Sherryl L. Parks | Kalamath Drive

Rookie’s First Budget Ride | Public Works Works | Securing Retirement


Biennial Operating and Capital Budget for Fiscal Years 2013-14 and 2014-15
Fasten your seat belts and lock your doors. Del Mar’s budget workshops, although an 8-hour trip, went by quickly for this rookie councilperson. The overall takeaway for me is that residents can be reassured that our City management is keeping a careful eye on City finances.

Operational budget fine-tuned for service
Scott Huth, City Manager, directed staff to come before Council with proposals to keep spending levels flat while maintaining and enhancing public service. Department heads came before Council to answer any questions we might have. Some departments presented requests for new equipment and for updating technology. Scott announced some consolidation of services with beach maintenance responsibilities going to Public Works while moving lifeguard management and staff from beach maintenance back to lifeguard services; eliminating a vacant lifeguard position. Storm water management is now contracted out.

Capital Improvement Projects (CIP)
Council approved the proposed 2-year CIP for this budget. Lots of planning is needed to keep the infrastructure in town healthy.

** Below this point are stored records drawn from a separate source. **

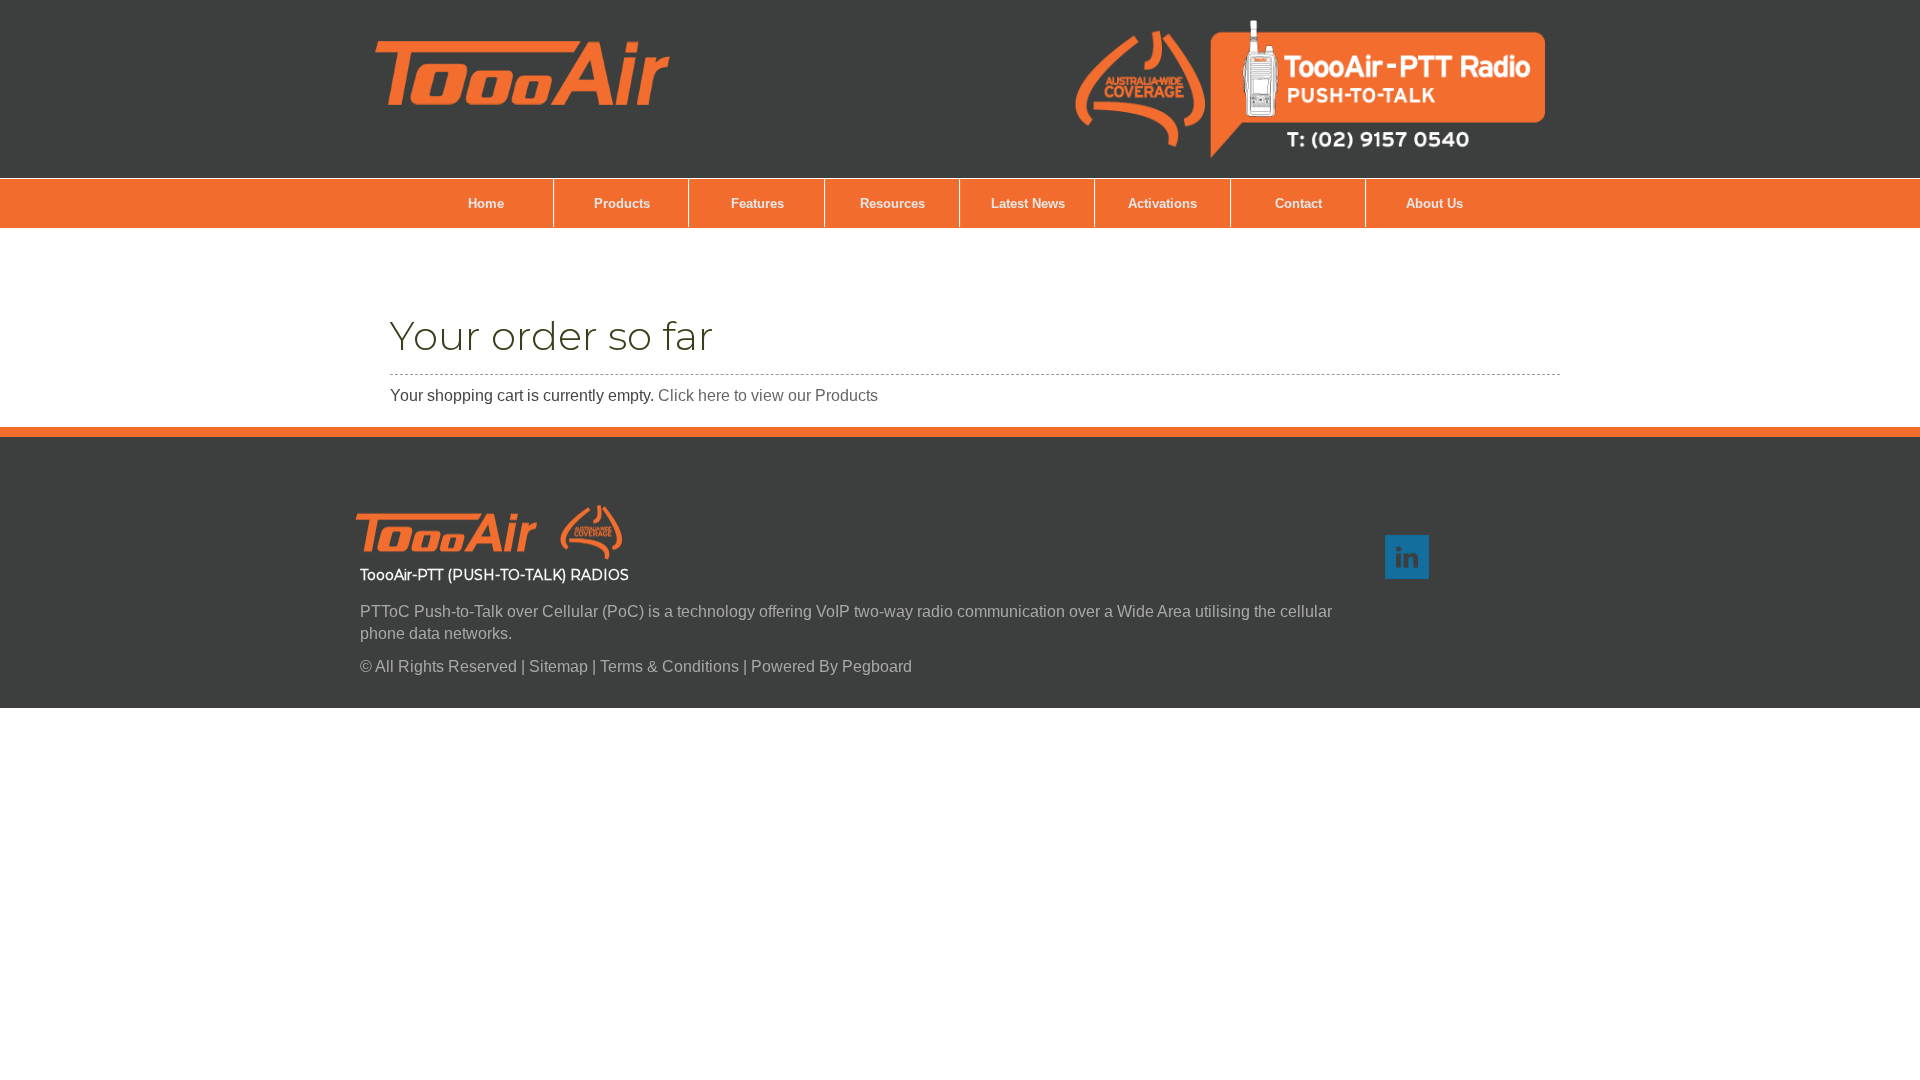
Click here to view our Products (768, 395)
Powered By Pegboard (831, 666)
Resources (892, 203)
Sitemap (560, 666)
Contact (1298, 203)
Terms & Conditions (669, 666)
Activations (1162, 203)
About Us (1434, 203)
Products (622, 203)
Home (486, 203)
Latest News (1028, 203)
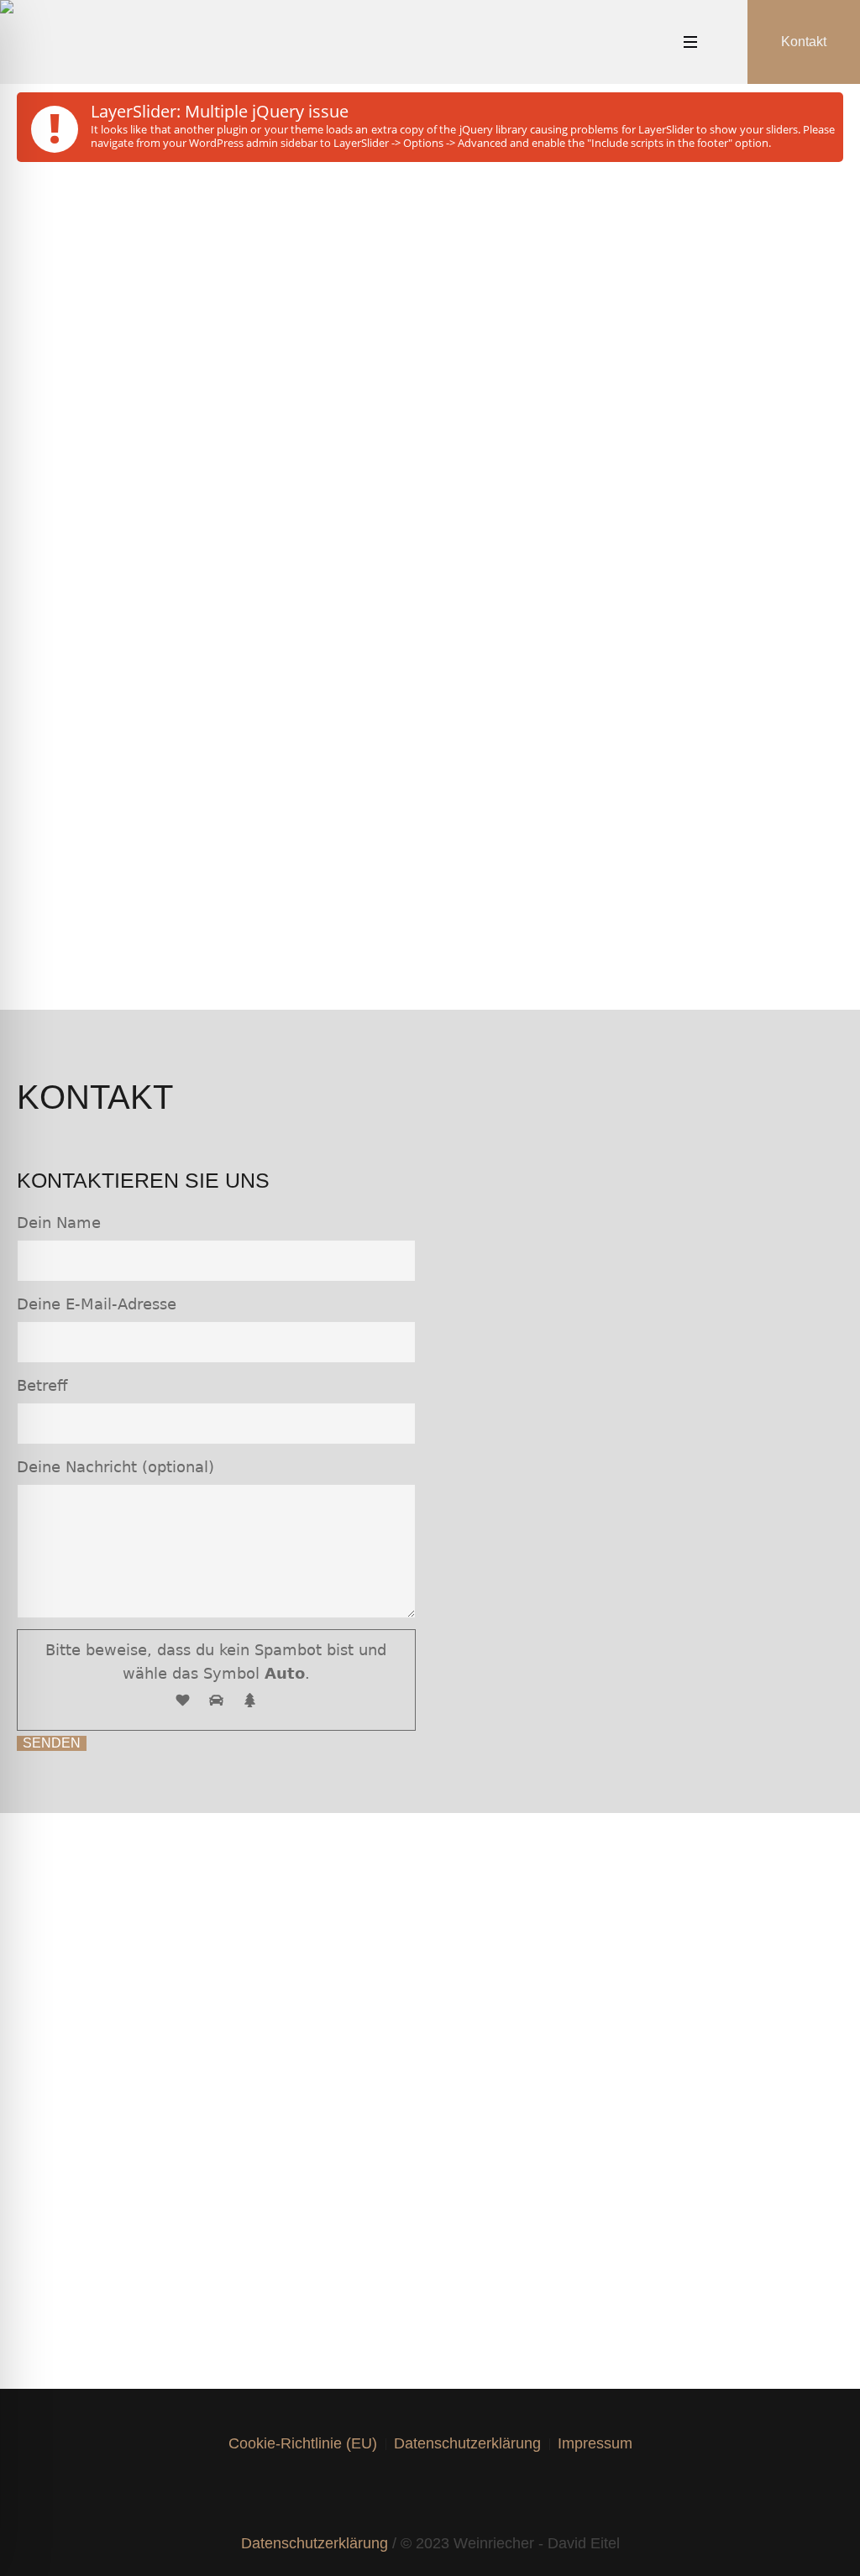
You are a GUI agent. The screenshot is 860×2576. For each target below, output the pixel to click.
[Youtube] (461, 2493)
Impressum (595, 2443)
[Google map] (492, 2493)
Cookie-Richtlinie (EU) (302, 2443)
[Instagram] (399, 2493)
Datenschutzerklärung (467, 2443)
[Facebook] (367, 2493)
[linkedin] (430, 2493)
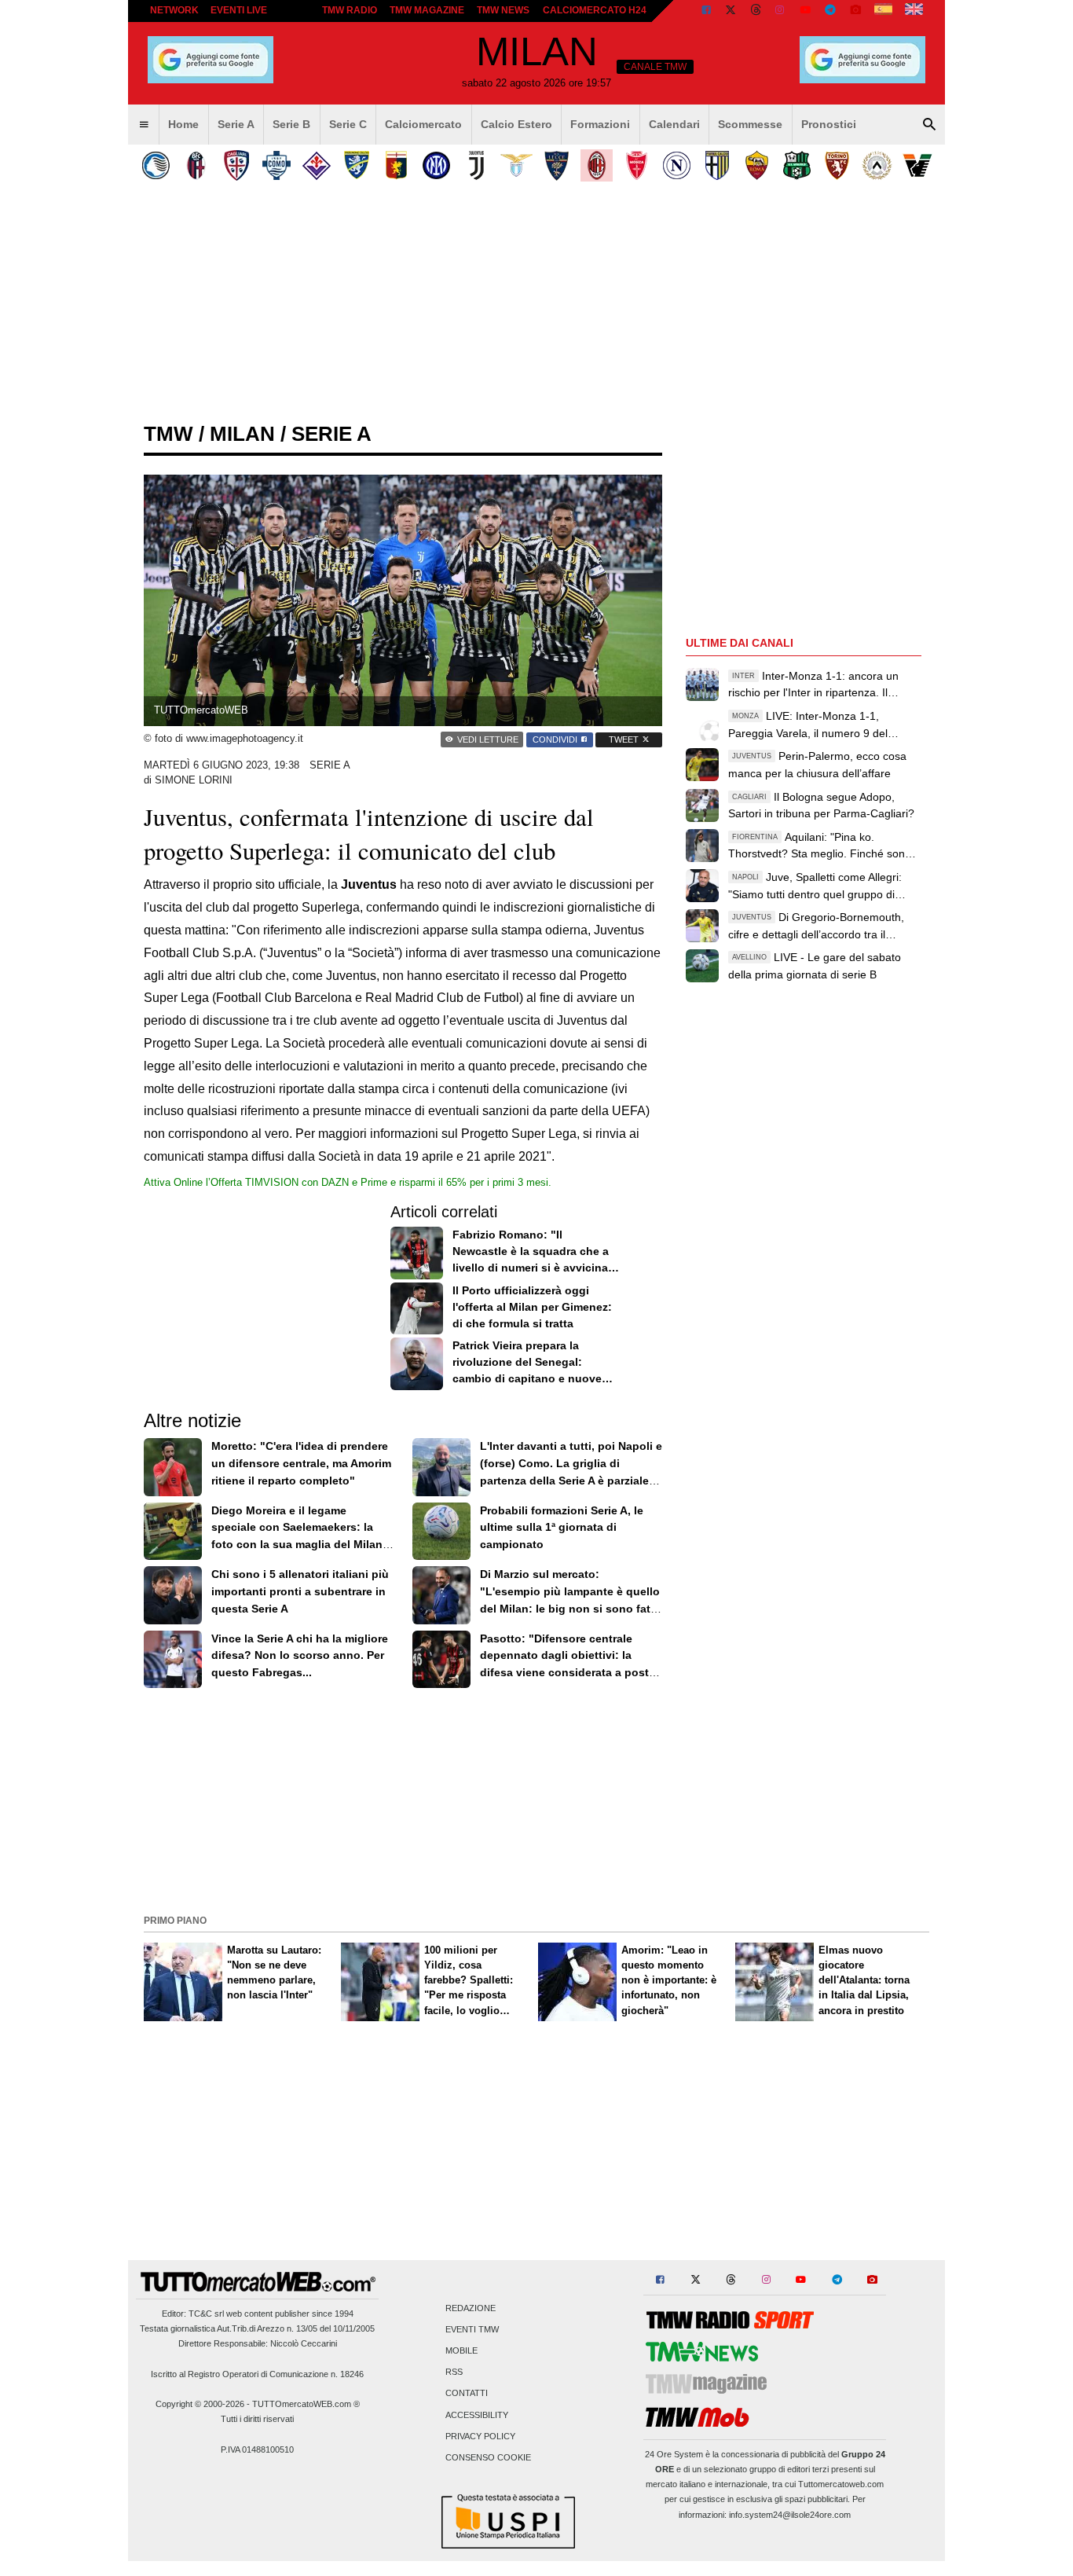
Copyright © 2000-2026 (200, 2404)
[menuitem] (144, 125)
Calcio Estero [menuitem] (516, 124)
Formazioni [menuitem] (600, 124)
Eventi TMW (472, 2329)
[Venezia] (917, 165)
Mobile (461, 2350)
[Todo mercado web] (883, 11)
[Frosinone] (356, 165)
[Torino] (837, 165)
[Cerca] (929, 125)
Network (174, 10)
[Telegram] (830, 11)
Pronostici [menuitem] (828, 124)
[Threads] (756, 11)
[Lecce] (556, 165)
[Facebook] (706, 11)
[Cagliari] (236, 165)
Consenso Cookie (488, 2457)
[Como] (276, 165)
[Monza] (637, 165)
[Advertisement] (536, 1799)
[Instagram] (781, 11)
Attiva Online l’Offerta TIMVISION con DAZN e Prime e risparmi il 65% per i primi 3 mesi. (347, 1182)
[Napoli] (677, 165)
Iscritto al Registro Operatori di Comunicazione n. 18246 (257, 2374)
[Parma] (717, 165)
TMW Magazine (427, 10)
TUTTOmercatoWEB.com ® (306, 2404)
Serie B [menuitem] (291, 124)
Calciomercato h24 (594, 10)
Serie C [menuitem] (348, 124)
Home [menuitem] (183, 124)
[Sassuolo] (797, 165)
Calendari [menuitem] (674, 124)
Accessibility (476, 2415)
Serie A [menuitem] (236, 124)
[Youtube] (805, 11)
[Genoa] (396, 165)
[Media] (855, 11)
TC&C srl (206, 2313)
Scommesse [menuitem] (750, 124)
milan (242, 434)
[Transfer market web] (914, 11)
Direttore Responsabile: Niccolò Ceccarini (257, 2343)
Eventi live (239, 10)
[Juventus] (476, 165)
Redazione (470, 2308)
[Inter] (436, 165)
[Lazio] (516, 165)
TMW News (503, 10)
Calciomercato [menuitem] (423, 124)
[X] (731, 11)
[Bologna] (196, 165)
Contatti (466, 2393)
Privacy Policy (480, 2436)
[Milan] (596, 165)
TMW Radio (349, 10)
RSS (454, 2372)
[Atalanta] (156, 165)
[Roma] (757, 165)
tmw (168, 434)
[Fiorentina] (316, 165)
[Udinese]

Funding for the City Hall study received the top priority among Council members. As a cost-saving idea an impressive automated water meter will be tested.

Community Support Funding
Various community groups applied for grants and most were tentatively approved including the Community Resource Center for their Holiday Basket Program, fund for San Dieguito Lagoon Day, Del Mar Historical Society Oral History Project, Del Mar Village Association and Del Mar Community Connections whose transportation services for the elderly will benefit.

Dealing with that Pesky Pension
Del Mar is not alone as a city that must address their pension obligation. Under the guidance of the Finance Committee, whose recommendation is to pay off the Side Fund and set up a reserve, Council indicated they want to move forward with these two recommendations in the next two-year budget.

Innovative look at potential revenues sources
Revenues in town have been flat over the past few years. This year staff prepared a thirty-year forecasting tool in order to analyze whether or not the City can issue bonds for capital projects and to plan their expenditures. This tool enabled us to see where gaps exist.

A few weeks ago Scott sent out an invitation to all staff and council members soliciting ideas for cost-savings as well as new revenue. Five pages of creative and exciting ideas were presented to council in areas of advertising, fees, parking, and operation savings. Council has directed staff to bring back at least one revenue garnering idea, each month for discussion and consideration.

What’s Next
Next Council meeting, June 3 the Operating and CIP will return to Council for review and adoption. Finance Committee will help with Pension side-fund payoff and strategy. By mid-June review and approval of the 10-year CIP will come to Council.

The most important first-step in beginning to plan for City Hall is to compile a comprehensive facilities plan aiming for September 9 when Council will hold a workshop to discuss our new City Hall.

Getting involved during budget-hearings can pay-off
Residents were urged to attend these budget hearings. In fact, this year the staff posted reminder signs at all City Hall buildings and the library, and reminded folks to attend at the City Council meetings. I realized that so much gets decided at this biennial meeting, setting in motion the vision and resources for the next two years. If you want to have an idea of where we are going, be sure to go online at the City’s website and take a look at the budget, once it is adopted by Council.